Larger improvements on competition-level hard problems: The improvement scale is more substantial on highly challenging tasks like AIME, indicating that the distillation of structured reasoning knowledge is more valuable for complex problems.

Highlights & Insights¶

Paradigm Innovation: Shifts from "mimicking tool execution" to "internalizing tool knowledge," offering a fresh perspective on knowledge distillation.
Exquisite Multi-Agent Collaboration: The three agents play distinct roles—Solver ensures accuracy, Translator preserves knowledge, and Rephrase ensures quality.
High Practical Value: Relieves small models from tool dependencies at inference time, substantially improving deployment flexibility.
General Framework: The methodology is not limited to math, and can be extended to any reasoning task requiring tool assistance (e.g., scientific computing, data analysis, API calling).

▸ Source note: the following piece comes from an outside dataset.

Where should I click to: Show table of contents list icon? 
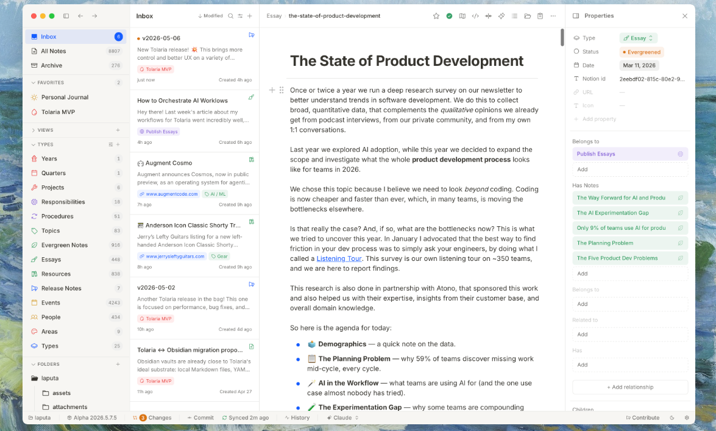pos(515,16)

Limitations & Future Work¶

Limited Scale of a Workshop Paper: The scale of experiments and benchmark coverage might not be as exhaustive as those of main conference papers.
Back-Translation Quality Constrained by Translation Models: The competence limits of the Translator and Rephrase agents restrict the synthetic distillation performance.
Validation Restricted to Mathematics: Whether it remains effective in other scenarios (e.g., code generation, scientific reasoning) remains to be explored.
Remaining Gap with Tool-Assisted Methods: There is still a performance gap (~50% vs. ~55% on MATH); completely closing this gap presents an ongoing challenge.
Diversity in Synthetic Data: Solution trajectories of the Solver Agent may lack diversity, impacting the generalization capability of the fine-tuned model.

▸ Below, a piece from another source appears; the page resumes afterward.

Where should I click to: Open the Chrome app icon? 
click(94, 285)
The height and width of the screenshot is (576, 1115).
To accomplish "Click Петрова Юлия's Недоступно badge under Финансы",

Tool-Integrated Reasoning (PAL, PoT): Prompts LLMs to generate code to call tools. This work serves as the "inverse operation" of this paradigm—distilling tool knowledge back into natural language.
Knowledge Distillation (Hinton et al., 2015): Traditional distillation transfers soft labels from teacher to student models. This work demonstrates cross-modal distillation from tool knowledge to natural language.
Self-Play / Data Synthesis: Works like Alpaca and WizardMath augment models using synthetic data. The synthesis pipeline in this work is more structured and targeted.
Insights: (a) Multi-agent collaboration can be utilized for the automatic generation of large-scale, high-quality training datasets; (b) the back-translation concept can be extended to any "capability distillation" scenarios—e.g., distilling knowledge from search/retrieval-augmented generation into pure parametric reasoning.

Rating¶

Novelty: ⭐⭐⭐⭐ The paradigm of distilling tool knowledge via back-translation is highly novel, and the multi-agent design is solid.
Experimental Thoroughness: ⭐⭐⭐ Reflects the typical scale of a workshop paper, with decent ablation but limited benchmarks.
Writing Quality: ⭐⭐⭐⭐ The pipeline is clearly described, and the motivation is well-articulated.
Value: ⭐⭐⭐⭐ Solves practical issues regarding TIR deployment dependency, showing strong potential for broad generalization.